RE: Popcount optimization using AVX512

From: "Amonson, Paul D" <paul(dot)d(dot)amonson(at)intel(dot)com>
To: Andres Freund <andres(at)anarazel(dot)de>
Cc: Alvaro Herrera <alvherre(at)alvh(dot)no-ip(dot)org>, "Shankaran, Akash" <akash(dot)shankaran(at)intel(dot)com>, Nathan Bossart <nathandbossart(at)gmail(dot)com>, "Noah Misch" <noah(at)leadboat(dot)com>, Tom Lane <tgl(at)sss(dot)pgh(dot)pa(dot)us>, "Matthias van de Meent" <boekewurm+postgres(at)gmail(dot)com>, "pgsql-hackers(at)lists(dot)postgresql(dot)org" <pgsql-hackers(at)lists(dot)postgresql(dot)org>
Subject: RE: Popcount optimization using AVX512
Date: 2024-02-12 20:14:06
Message-ID: BL1PR11MB5304F65FD8D19B608F9E8624DC482@BL1PR11MB5304.namprd11.prod.outlook.com
Views: Raw Message | Whole Thread | Download mbox | Resend email
Thread:
Lists: pgsql-hackers

My responses with questions,

> > +# XXX: The configure.ac check for __cpuidex() is broken, we don't
> > +copy that # here. To prevent problems due to two detection methods
> > +working, stop # checking after one.
>
> This seems like a bogus copy-paste.

My bad. Will remove the offending comment. :)

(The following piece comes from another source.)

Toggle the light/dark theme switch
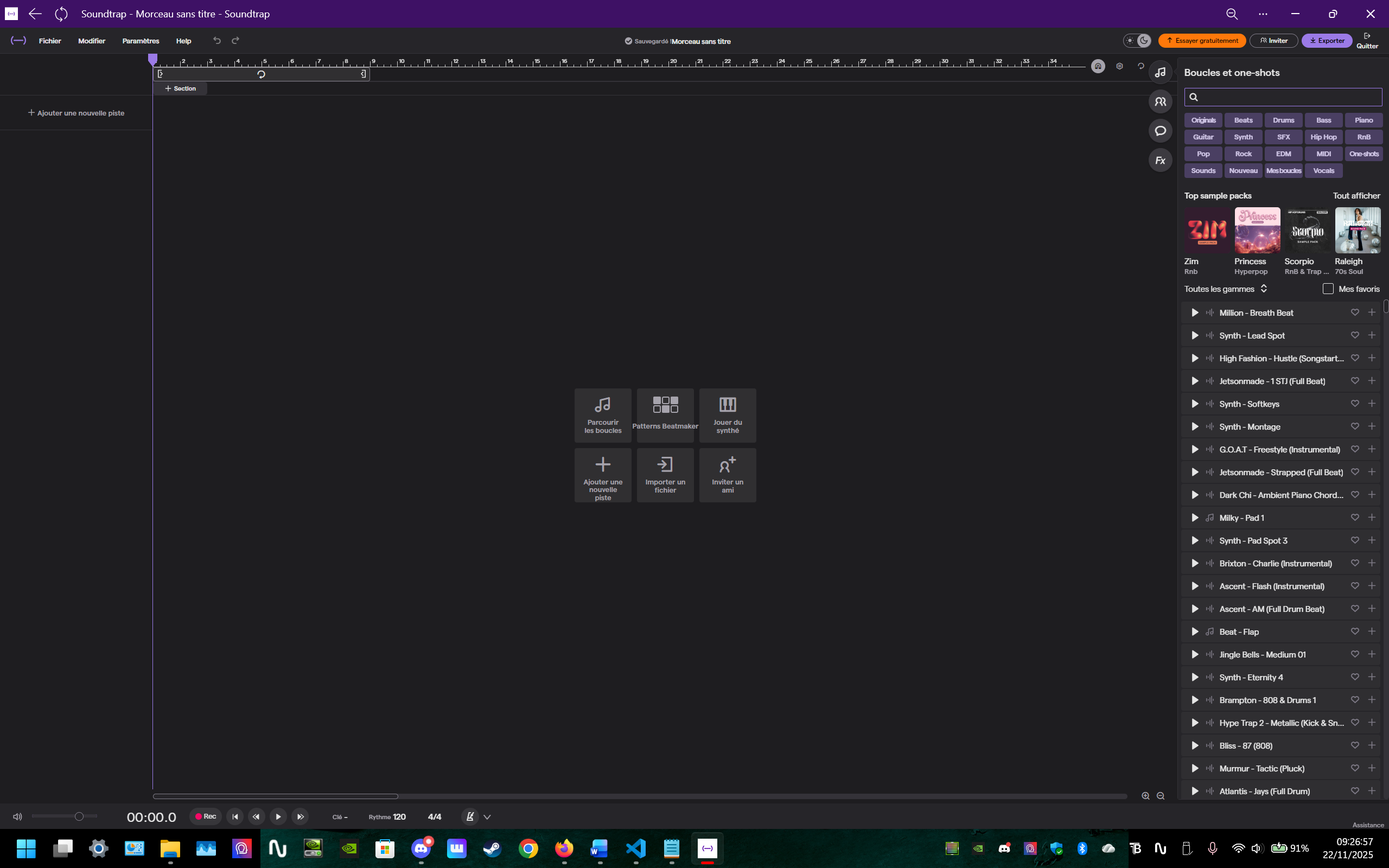The width and height of the screenshot is (1389, 868). pyautogui.click(x=1137, y=41)
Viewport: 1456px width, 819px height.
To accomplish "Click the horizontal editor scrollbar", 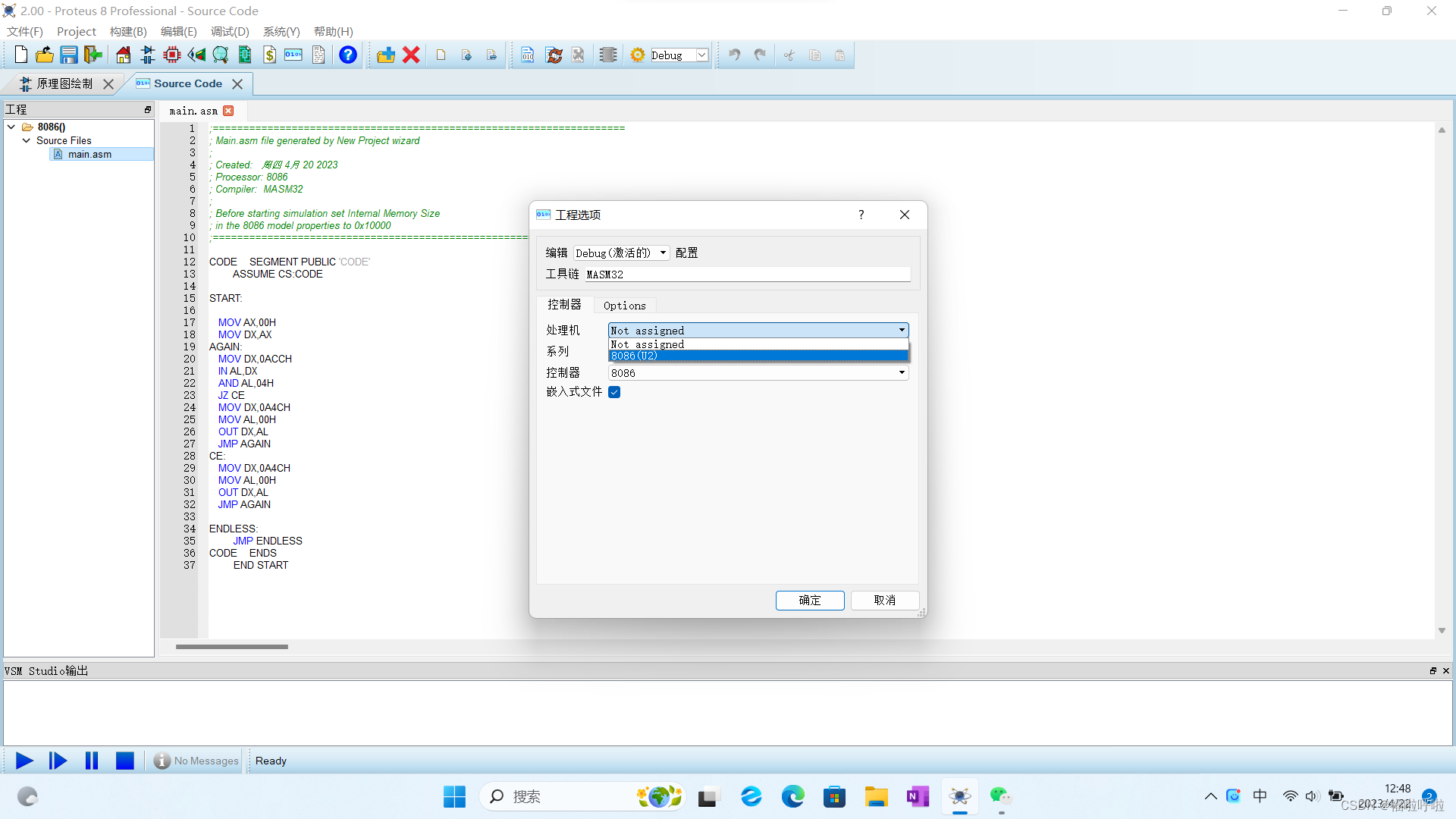I will click(232, 647).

> > +# Check for header immintrin.h
> ...
> Do these all actually have to link? Invoking the linker is slow.
> I think you might be able to just use cc.has_header_symbol().

I took this to mean the last of the 3 new blocks. I changed this one to the cc_has_header method. I think I do want the first 2 checking the link as well. If the don't link here they won't link in the actual build.

> Does this work with msvc?

I think it will work but I have no way to validate it. I propose we remove the AVX-512 popcount feature from MSVC builds. Sound ok?

> That's a very long line in the output, how about using the avx feature name or something?

Agree, will fix.

> This will build all of pgport with the avx flags, which wouldn't be correct, I think? The compiler might inject automatic uses of avx512 in places, which would cause problems, no?

This will take me some time to learn how to do this in meson. Any pointers here would be helpful.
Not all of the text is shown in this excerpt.